* [INFORMATION PROVIDED]:
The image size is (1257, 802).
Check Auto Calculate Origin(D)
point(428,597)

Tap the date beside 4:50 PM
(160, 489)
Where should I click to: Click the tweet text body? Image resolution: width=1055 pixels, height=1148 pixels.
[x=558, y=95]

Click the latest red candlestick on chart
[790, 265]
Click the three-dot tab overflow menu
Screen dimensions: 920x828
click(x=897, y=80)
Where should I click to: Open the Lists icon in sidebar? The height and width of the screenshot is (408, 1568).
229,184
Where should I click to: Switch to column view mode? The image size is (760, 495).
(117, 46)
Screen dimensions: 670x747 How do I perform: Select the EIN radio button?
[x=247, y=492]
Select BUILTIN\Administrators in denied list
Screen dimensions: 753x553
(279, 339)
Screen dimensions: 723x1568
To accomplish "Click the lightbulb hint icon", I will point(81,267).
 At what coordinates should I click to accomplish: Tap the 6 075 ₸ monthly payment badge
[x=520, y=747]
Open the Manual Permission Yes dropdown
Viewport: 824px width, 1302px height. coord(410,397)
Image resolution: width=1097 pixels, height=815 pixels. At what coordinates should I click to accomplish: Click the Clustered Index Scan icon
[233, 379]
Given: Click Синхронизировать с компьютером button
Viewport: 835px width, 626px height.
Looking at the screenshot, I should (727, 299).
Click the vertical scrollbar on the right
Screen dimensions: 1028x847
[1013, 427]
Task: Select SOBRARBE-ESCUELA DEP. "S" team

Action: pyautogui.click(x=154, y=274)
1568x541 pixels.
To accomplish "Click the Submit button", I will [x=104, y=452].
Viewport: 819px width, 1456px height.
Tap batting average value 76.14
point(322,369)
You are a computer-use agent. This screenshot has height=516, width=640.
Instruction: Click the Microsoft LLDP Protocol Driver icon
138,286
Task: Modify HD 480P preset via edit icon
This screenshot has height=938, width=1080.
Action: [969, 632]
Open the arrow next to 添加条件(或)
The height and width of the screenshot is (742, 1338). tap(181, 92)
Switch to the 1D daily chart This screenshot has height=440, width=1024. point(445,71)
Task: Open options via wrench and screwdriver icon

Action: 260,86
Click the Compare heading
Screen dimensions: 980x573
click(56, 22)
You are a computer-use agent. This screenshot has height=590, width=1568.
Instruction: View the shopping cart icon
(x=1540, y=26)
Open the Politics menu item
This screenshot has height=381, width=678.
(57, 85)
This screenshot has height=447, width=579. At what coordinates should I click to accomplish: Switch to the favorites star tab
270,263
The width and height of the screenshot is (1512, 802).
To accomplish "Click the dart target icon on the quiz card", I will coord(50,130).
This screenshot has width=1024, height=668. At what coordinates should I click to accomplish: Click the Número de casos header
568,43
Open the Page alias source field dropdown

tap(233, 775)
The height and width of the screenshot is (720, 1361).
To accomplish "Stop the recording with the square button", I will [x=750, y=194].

* [EXERCISE DIRECTIONS]:
In the records above, each line with the string "computer" should be copied.

* [ANSWER BOX]:
You are a computer-use agent. This screenshot has height=516, width=640.
You are a computer-use agent. This screenshot has height=590, width=1568.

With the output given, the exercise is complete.